2. SDH subunit mutations in paragangliomas and pheochromocytomas

Germline mutations in SDHD, SDHB and SDHC genes, were identified in patients with hereditary paragangliomas and pheochromocytomas (Astuti et al., 2001; Baysal et al., 2000; Niemann and Muller, 2000) in the early 2000’s (Astuti et al., 2001; Gimm et al., 2000; van Nederveen et al., 2007). More recently, mutations in the genes encoding SDHA and SDHAF2 were also linked to hereditary paragangliomas and pheochromocytomas (HPGL/PCC) (Burnichon et al., 2010; Hao et al., 2009).
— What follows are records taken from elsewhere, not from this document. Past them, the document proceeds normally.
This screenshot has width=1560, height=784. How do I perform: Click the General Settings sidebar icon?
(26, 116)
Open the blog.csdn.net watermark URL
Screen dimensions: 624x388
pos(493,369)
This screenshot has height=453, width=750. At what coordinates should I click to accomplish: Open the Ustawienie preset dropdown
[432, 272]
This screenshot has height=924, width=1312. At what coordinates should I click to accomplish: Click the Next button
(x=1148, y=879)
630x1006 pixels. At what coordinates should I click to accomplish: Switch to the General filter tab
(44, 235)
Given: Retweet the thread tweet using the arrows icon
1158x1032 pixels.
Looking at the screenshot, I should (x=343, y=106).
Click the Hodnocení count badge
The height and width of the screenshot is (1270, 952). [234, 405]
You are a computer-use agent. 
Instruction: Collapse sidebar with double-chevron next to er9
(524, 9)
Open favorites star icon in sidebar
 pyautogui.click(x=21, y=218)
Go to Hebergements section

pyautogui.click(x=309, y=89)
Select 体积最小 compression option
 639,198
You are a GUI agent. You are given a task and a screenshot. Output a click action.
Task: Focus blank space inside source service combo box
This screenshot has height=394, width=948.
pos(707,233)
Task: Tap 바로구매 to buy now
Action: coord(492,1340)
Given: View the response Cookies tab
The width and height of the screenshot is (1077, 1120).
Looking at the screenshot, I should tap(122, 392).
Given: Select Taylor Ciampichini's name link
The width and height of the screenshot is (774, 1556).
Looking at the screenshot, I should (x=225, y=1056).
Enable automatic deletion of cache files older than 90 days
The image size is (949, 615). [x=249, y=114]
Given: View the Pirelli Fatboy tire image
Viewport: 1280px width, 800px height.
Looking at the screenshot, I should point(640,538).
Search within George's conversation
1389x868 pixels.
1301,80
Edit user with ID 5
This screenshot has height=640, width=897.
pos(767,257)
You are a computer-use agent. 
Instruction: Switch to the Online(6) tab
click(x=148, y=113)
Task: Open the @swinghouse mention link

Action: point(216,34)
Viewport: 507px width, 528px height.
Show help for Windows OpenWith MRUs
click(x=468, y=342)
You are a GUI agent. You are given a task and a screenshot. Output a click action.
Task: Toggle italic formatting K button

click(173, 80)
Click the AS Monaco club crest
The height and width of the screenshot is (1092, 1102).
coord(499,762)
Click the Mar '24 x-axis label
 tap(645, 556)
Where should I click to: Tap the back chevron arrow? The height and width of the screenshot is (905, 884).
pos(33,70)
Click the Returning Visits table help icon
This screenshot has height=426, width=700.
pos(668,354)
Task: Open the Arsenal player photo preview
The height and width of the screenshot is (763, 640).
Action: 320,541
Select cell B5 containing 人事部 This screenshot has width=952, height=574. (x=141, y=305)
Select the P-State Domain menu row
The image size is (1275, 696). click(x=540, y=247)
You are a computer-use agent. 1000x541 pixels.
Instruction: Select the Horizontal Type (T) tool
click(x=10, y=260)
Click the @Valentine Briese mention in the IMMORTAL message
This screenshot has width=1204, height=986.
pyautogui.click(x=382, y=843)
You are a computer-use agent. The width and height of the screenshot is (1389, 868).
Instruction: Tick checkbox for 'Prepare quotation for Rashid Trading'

The genetic defects in the SDH genes predisposing to the HPGL/PCC syndromes are germline heterozygous inactivating mutations that typically affect the protein function. Loss of heterozygosity (LOH) in the tumor leads to complete loss of the enzymatic function of the SDH; therefore, the SDH subunit genes are classified as classical tumor suppressor genes (Gimenez-Roqueplo et al., 2001; Gimenez-Roqueplo et al., 2002; Gimm et al., 2000).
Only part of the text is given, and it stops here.